St Helena, Ascension and Tristan da Cunha Constitution Order 2009
- Parliament of the United Kingdom
- Citation: SI 2009/1751
- Territorial extent: United Kingdom St Helena, Ascension and Tristan da Cunha

Dates
- Made: 8 July 2009
- Laid before Parliament: 15 July 2009
- Commencement: 1 September 2009; 16 years ago

Other legislation
- Repeals/revokes: St Helena Constitution Order 1988;
- Made under: Saint Helena Act 1833; British Settlements Act 1887; British Settlements Act 1945;

Status: Current legislation

Text of the St Helena, Ascension and Tristan da Cunha Constitution Order 2009 as in force today (including any amendments) within the United Kingdom, from legislation.gov.uk.

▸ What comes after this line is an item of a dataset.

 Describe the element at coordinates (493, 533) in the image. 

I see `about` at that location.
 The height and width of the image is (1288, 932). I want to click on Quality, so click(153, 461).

= St Helena, Ascension and Tristan da Cunha Constitution Order 2009 =

The St Helena, Ascension and Tristan da Cunha Constitution Order 2009 (SI 2009/1751) is a statutory instrument of the Parliament of the United Kingdom direct from the Privy Council of the United Kingdom that made legal provision for a new Constitution for the British Overseas Territory of St Helena, Ascension and Tristan da Cunha.

Before the constitution came into force, the territory was formally known as St Helena and Dependencies under the provisions of the St. Helena Constitution Order 1988 (SI 1988/1842), which the 2009 order replaces. The new constitution gave each of the main islands equal status, ending the status of Ascension Island and Tristan da Cunha as dependencies of Saint Helena within the territory. However, it retains a single governor who is based in Jamestown, a single legal system and administrators for Ascension and Tristan da Cunha. It came into force on 1 September 2009.